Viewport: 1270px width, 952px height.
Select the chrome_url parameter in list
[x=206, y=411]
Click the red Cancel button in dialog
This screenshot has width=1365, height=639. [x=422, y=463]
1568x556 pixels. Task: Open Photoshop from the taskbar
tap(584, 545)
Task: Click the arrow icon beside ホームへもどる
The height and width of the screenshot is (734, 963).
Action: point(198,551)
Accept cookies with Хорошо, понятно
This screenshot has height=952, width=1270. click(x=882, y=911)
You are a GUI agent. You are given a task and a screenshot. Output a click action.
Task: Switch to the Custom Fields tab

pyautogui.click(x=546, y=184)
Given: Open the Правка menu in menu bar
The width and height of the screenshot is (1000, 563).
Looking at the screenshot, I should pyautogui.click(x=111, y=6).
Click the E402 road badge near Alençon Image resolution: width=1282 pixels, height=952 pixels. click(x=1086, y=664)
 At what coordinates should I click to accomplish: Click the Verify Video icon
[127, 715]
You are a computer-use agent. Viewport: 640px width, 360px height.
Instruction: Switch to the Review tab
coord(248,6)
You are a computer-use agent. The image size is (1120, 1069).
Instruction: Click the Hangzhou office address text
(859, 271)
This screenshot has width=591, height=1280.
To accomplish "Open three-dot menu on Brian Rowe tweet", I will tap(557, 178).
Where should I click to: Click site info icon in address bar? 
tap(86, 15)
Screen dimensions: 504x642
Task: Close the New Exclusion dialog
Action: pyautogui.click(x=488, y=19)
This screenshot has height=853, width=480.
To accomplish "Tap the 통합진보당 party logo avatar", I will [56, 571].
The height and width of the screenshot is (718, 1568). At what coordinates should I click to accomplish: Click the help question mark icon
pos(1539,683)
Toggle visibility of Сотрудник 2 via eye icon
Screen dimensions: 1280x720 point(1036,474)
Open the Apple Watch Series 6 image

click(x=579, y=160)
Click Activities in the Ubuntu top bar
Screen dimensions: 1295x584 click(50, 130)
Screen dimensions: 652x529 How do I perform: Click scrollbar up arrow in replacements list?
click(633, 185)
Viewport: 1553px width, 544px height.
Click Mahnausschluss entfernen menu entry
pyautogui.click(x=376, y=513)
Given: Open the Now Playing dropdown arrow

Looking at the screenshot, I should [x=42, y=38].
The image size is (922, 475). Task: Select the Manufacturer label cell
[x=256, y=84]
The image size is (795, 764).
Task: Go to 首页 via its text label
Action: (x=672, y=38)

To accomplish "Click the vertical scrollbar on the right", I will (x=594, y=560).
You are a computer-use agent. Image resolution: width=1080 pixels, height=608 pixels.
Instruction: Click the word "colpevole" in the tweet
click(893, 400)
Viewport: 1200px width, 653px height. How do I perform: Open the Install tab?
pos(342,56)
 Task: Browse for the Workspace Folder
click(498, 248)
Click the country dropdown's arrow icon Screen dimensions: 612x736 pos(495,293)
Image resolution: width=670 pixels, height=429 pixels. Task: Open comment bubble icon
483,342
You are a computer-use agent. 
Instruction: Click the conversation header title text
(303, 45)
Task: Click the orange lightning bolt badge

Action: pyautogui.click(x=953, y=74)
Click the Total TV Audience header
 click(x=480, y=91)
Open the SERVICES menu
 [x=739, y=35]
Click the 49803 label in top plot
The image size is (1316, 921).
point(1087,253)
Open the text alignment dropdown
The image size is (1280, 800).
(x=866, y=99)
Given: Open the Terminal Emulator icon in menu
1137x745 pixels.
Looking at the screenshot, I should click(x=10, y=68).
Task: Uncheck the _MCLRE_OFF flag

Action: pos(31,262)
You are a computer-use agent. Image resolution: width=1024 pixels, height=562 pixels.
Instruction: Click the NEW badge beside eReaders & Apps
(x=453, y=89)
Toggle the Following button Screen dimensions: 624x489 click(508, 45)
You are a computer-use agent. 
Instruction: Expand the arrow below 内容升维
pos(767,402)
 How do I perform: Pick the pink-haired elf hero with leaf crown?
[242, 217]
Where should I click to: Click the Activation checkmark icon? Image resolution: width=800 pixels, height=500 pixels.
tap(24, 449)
****************************************
→ **Your objective**
What is needed is a count of the lines in the data that contain the word "computer"; please give it and no other words.

→ **Result for this exercise**
6